Package bigcscvreader
offers a multi-threaded approach for reading a large CSV file in order to improve the time of reading and processing it.
It spawns multiple goroutines, each reading a piece of the file.
Read rows are put into channels equal in number to the spawned goroutines, in this way also the processing of those rows can be parallelized.
go test -timeout=20m -benchmem -benchtime=2x -bench=.
goos: darwin
goarch: amd64
pkg: github.com/actforgood/bigcsvreader
cpu: Intel(R) Core(TM) i7-7700HQ CPU @ 2.80GHz
Benchmark50000Rows_50Mb_withBigCsvReader-8 2 8030321166 ns/op 61739968 B/op 100219 allocs/op
Benchmark50000Rows_50Mb_withGoCsvReaderReadAll-8 2 65555449418 ns/op 67438460 B/op 100040 allocs/op
Benchmark50000Rows_50Mb_withGoCsvReaderReadOneByOneAndReuseRecord-8 2 66464272707 ns/op 57605856 B/op 50014 allocs/op
Benchmarks are made with a file of ~50Mb
in size, also a fake processing of any given row of 1ms
was taken into consideration.
bigcsvreader was launched with 8
goroutines.
Other benchmarks are made using directly the encoding/csv
go package.
As you can see, bigcsvreader reads and processes all rows in ~8s
.
Go standard csv package reads and processes all rows in ~65s
.
ReadAll
API has the disadvantage of keeping all rows into memory.
Read
rows one by one API with ReuseRecord
flag set has the advantage of fewer allocations, but has the cost of sequentially reading rows.
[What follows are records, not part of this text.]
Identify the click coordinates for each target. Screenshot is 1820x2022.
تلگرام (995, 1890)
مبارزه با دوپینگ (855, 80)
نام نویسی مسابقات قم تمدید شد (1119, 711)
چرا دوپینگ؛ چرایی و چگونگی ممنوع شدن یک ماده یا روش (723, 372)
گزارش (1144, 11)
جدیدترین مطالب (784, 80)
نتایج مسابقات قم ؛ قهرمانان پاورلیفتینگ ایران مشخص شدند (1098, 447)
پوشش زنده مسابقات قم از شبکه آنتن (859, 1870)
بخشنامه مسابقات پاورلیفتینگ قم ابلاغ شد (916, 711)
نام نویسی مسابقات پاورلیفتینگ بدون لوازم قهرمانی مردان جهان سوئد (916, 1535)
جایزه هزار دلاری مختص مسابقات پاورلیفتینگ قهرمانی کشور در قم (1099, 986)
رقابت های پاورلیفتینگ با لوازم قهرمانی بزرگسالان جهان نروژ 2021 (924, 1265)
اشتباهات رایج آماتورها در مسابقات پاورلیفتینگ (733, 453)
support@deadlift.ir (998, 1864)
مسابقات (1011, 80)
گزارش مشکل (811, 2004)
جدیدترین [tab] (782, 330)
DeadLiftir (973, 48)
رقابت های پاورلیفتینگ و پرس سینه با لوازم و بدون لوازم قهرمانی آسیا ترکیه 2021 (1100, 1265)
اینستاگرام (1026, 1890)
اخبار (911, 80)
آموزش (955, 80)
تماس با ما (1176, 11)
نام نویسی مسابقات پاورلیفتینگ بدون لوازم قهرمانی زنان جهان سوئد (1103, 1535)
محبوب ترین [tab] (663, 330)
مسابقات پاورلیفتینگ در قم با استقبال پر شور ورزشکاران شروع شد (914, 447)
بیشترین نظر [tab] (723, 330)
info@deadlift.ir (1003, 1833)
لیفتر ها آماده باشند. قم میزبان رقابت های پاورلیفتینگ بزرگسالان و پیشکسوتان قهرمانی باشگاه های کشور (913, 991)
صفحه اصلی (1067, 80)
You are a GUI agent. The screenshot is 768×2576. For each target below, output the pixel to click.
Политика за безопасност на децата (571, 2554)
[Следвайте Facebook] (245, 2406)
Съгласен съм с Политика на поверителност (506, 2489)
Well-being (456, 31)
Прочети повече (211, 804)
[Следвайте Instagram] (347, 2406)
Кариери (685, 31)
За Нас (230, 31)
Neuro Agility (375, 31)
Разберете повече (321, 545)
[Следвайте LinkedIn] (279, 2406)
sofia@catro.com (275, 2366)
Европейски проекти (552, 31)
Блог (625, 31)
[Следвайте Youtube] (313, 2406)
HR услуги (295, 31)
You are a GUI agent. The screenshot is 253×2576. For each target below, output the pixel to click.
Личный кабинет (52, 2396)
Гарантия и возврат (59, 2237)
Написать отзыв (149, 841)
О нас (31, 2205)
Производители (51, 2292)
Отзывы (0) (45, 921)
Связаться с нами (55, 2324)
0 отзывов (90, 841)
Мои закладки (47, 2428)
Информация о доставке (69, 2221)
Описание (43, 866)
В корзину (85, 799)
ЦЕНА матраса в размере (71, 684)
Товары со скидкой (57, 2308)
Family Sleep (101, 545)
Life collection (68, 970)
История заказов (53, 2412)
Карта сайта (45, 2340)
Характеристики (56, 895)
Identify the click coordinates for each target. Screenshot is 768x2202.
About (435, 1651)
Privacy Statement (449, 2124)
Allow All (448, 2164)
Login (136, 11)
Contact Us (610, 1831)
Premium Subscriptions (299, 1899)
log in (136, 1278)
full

Bellow are some process stats captured with unix TOP
command while running each benchmark.
Bench | %CPU | MEM |
---|---|---|
Benchmark50000Rows_50Mb_withBigCsvReader | 21.6 | 8156K |
Benchmark50000Rows_50Mb_withGoCsvReaderReadAll | 5.3 | 67M |
Benchmark50000Rows_50Mb_withGoCsvReaderReadOneByOneAndReuseRecord | 10.1 | 5704K |
This package is released under a MIT license. See LICENSE.